Flexible e-paper display is full color but less than a micrometer thick

Reflective displays like those found on e-readers are great for black-and-white text, but color has yet to make a compelling play on them. That may change with the serendipitous discovery of a full-color e-paper material that’s also flexible and power-efficient.

Andreas Dahlin and grad student Kunli Xiong, of Chalmers University of Technology in Sweden, created the material while investigating combining conductive polymers with nanostructures. The tiny cells — plasmonic metasurfaces, you know — can be turned on and off with a tiny change in voltage, like an LCD subpixel. But like other reflective displays (and indeed regular paper), it doesn’t actually emit any light.

This example of the material isn’t wired up, but does show some of the colors that can be reproduced.

“It isn’t lit up like a standard display, but rather reflects the external light which illuminates it,” explained Dahlin in a news release. “Therefore it works very well where there is bright light, such as out in the sun, in contrast to standard LED displays that work best in darkness.”

By changing the makeup of the… plasmonic metasurface, the color it reflects can be adjusted, and so by putting them in formation — red, green, and blue — the display can produce the usual variety of in-between colors.

Previous color e-paper displays have generally had a sort of washed-out look, and it’s hard to say whether this technology would avoid that trap. Dahlin is aware of it, however, and said they’re working on achieving the deepest colors they can.

The refresh rate would only be a few times per second, but the resolution is potentially far greater than either LCD or existing e-paper.

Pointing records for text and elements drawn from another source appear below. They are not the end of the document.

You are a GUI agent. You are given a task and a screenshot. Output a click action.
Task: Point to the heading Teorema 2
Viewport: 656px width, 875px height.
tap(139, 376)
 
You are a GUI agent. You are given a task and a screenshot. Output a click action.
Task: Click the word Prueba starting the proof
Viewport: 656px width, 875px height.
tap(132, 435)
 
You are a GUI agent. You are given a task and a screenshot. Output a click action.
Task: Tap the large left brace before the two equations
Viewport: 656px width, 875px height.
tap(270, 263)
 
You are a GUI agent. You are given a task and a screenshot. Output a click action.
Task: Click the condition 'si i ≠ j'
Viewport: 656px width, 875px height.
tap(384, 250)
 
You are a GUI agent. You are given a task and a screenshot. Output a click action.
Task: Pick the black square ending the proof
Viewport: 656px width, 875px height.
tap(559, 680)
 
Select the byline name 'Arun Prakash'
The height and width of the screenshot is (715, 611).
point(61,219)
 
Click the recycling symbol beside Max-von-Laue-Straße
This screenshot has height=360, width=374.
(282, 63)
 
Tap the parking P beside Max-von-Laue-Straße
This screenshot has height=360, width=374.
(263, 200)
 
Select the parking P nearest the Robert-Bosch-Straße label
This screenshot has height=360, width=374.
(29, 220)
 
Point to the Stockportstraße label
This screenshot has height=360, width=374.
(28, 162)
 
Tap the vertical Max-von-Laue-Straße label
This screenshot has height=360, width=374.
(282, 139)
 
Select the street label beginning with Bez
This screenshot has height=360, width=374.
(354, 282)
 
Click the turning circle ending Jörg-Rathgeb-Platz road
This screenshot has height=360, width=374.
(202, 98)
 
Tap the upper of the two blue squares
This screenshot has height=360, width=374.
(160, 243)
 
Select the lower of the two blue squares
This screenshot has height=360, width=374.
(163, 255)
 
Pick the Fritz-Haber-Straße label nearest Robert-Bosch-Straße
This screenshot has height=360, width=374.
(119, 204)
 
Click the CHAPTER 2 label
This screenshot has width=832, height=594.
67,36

“We have not tested the resolution limit but it would definitely be high enough for any display, perhaps a few micrometers per pixel (10^4 dpi), which is much smaller than the human eye can resolve,” Dahlin told TechCrunch in an email. For reference, 10 to the 4th or 10,000 DPI is about an order of magnitude higher than an iPhone display (if my math is right, which is a big if).

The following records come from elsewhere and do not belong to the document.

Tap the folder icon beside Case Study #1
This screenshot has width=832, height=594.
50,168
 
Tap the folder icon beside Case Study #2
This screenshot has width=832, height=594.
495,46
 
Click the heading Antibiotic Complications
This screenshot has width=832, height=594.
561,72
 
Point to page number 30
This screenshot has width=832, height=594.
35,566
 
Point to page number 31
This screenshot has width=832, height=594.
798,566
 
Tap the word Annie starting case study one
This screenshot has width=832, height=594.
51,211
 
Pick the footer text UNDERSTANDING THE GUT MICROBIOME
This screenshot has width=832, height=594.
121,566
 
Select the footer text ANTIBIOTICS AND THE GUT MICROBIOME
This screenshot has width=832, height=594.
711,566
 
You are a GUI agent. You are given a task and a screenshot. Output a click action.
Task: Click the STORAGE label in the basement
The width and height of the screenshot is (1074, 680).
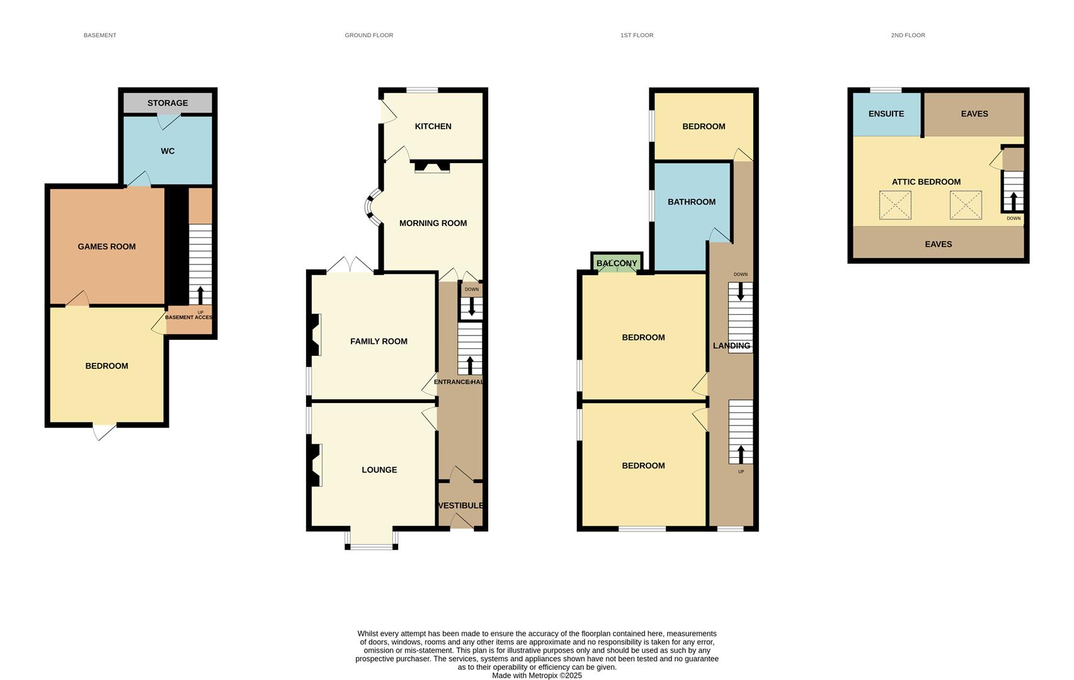[x=168, y=103]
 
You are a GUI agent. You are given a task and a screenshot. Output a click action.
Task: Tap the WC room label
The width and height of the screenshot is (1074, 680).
[x=168, y=151]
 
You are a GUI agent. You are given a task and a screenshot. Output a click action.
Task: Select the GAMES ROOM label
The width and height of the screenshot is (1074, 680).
[x=106, y=247]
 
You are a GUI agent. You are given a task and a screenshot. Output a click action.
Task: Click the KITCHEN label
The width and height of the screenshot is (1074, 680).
[x=433, y=127]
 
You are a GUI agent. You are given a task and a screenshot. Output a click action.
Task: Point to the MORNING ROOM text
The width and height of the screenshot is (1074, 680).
[x=433, y=224]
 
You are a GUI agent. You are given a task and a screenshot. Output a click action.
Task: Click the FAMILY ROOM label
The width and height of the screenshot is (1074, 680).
[x=379, y=341]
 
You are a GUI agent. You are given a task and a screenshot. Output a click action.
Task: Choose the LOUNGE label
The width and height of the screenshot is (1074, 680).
[x=379, y=470]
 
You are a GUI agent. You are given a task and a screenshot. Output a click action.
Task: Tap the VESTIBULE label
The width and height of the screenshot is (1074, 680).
[x=460, y=506]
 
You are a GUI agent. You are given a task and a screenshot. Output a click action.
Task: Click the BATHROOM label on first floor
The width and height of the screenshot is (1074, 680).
[x=691, y=202]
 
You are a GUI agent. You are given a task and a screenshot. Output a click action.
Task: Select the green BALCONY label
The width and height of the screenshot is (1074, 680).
[x=617, y=263]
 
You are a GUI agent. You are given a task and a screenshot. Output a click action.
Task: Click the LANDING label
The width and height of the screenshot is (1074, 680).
[x=731, y=346]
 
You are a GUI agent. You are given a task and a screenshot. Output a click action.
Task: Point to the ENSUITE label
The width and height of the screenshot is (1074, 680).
[x=886, y=114]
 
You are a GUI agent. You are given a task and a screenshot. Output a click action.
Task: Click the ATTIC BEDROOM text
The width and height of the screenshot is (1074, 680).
[x=926, y=182]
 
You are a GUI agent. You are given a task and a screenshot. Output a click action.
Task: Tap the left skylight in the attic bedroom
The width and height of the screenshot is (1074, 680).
[x=895, y=205]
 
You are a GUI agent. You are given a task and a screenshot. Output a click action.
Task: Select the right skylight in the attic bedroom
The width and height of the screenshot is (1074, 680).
[x=966, y=205]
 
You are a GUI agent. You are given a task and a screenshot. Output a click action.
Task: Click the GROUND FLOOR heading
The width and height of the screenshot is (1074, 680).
[x=368, y=35]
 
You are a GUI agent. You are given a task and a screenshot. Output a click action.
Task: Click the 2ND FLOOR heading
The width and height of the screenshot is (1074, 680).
[x=908, y=35]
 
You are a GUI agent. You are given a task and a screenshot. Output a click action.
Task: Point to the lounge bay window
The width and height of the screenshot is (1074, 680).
[x=371, y=545]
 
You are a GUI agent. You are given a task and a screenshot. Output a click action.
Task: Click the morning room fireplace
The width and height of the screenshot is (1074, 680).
[x=432, y=167]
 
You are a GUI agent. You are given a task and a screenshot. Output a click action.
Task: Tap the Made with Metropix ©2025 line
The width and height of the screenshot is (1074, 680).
[x=537, y=676]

Of course, that doesn’t mean much if they can’t actually manufacture it — and that’s where a two-person team isn’t sufficient.

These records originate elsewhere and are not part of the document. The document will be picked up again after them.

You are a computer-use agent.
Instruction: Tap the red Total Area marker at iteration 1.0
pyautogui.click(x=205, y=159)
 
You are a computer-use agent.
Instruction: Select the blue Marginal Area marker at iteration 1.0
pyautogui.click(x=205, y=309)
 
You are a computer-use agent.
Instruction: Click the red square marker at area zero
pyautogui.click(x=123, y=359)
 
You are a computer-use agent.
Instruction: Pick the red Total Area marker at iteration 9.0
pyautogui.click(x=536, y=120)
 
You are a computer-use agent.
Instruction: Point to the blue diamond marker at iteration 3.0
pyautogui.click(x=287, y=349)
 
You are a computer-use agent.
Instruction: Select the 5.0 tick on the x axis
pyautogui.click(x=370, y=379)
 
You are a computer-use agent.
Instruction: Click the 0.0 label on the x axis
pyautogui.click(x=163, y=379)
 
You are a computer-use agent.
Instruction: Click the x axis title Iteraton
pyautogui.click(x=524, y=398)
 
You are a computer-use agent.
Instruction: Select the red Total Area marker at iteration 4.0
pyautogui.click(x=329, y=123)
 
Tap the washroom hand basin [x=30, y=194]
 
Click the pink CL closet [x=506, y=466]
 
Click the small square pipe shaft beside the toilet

“We are working at a fundamental level,” said Dahlin, “but even so, the step to manufacturing a product out of it shouldn’t be too far away. What we need now are engineers.”

The material also uses gold and silver in its composition right now, which is obviously something you want to avoid to keep costs down in mass manufacturing.

It’s the kind of think a company like E-Ink would love to get its hands on; this type of low-draw, high-color display is great for signage if it’s cheap enough, and for e-readers if it’s still a bit expensive. With luck we’ll have Dahlin’s displays in our hands in a few years. The pair’s research is published in the journal Advanced Materials.